STAGES - Machine Translation (MT):
Funded by the NSF.

STAGES is a joint machine translation project that involving Brandeis University, Columbia University, Information Science Institute at the University of Southern California, The University of Colorado at Boulder, and The University of Rochester.


CLAMR - Cross-Linguistic AMR's


MiPACQ:
Funded by the NIH.
Multi-source Integrated Platform for Answering Clinical Questions

MiPACQ is a question answering project. It is a project designed to build a system through which doctors can ask a computer questions about existing medical records and information sources to get answers quickly and efficiently.
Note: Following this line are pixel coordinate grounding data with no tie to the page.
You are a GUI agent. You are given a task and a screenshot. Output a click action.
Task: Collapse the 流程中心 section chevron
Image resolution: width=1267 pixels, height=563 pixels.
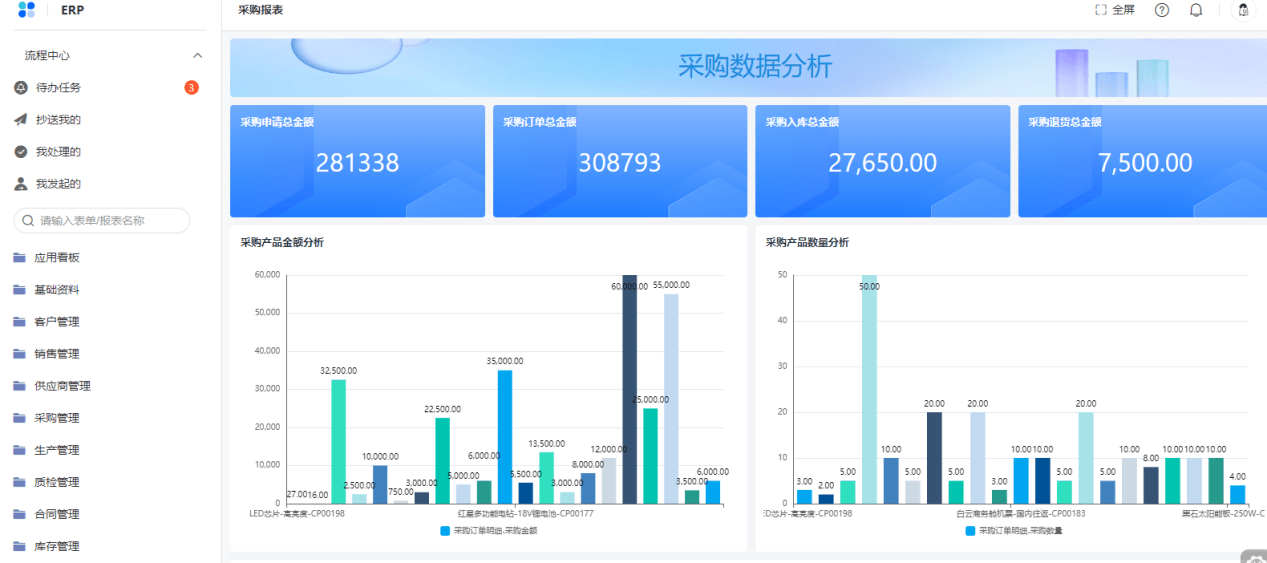[x=197, y=56]
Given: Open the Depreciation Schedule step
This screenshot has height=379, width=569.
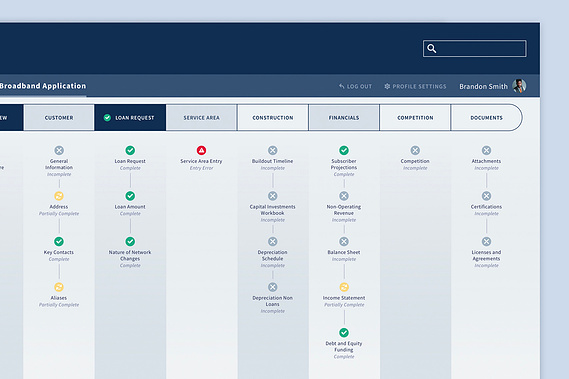Looking at the screenshot, I should (273, 256).
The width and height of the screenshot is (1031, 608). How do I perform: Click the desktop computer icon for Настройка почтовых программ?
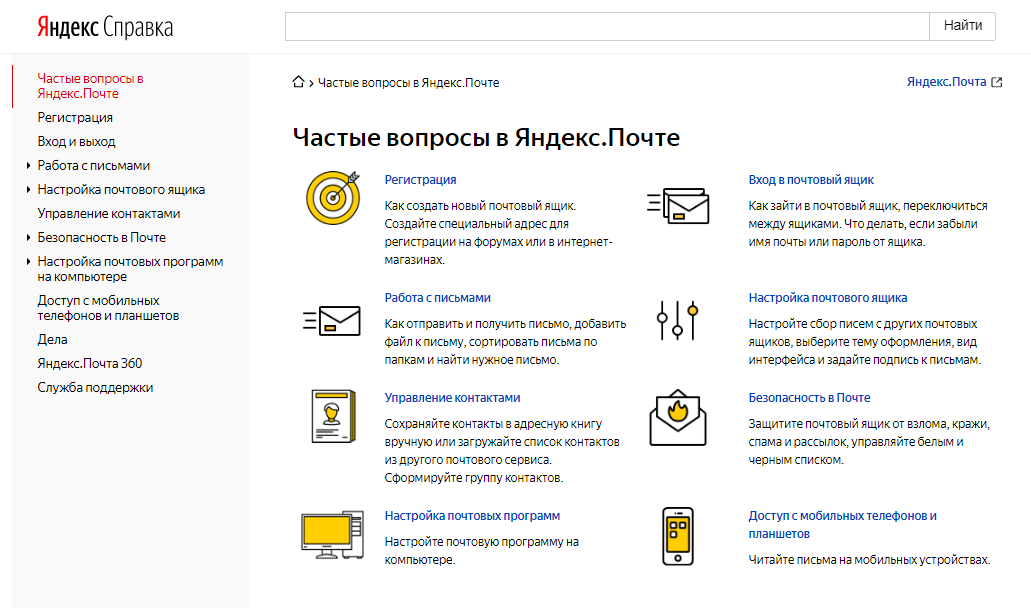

This project is a joint effort of the University of Colorado at Boulder, the Mayo Clinic, and the Harvard School.


EPIC:
Funded by the NSF.

Project EPIC applies natural language processing techniques in order to facilitate computer mediated communication during times of crisis.


SHARP:
Funded by HHS

The SHARP project at Colorado aims to merge and standardize patient data from non-electronic forms, such as the free text of radiology and pathology notes, into an electronic health record (EHR). The project applies natural language processing techniques to extract structured information from clinical notes that allows the information contained there to be searched, e.g. for a diagnosis, compared, e.g. to find common co-morbidities with a certain diagnosis, and summarized. The project will help improve patient care by reducing inconsistencies in patient data, providing physicians with more accurate and uniform information in a centralized location.


THYME:
Funded by NIH

The THYME project aims to identify clinical events like diseases, symptoms and treatments and recognize their ordering along a timeline. Specifically, it aims to develop an annotation schema for temporal relations in clinical free text, create an annotated corpus of clinical text following the schema, develop new algorithms for training temporal relation discovery systems on this corpus and evaluate these systems on various use cases, including clinical notes on colon cancer and radiology reports on brain tumors.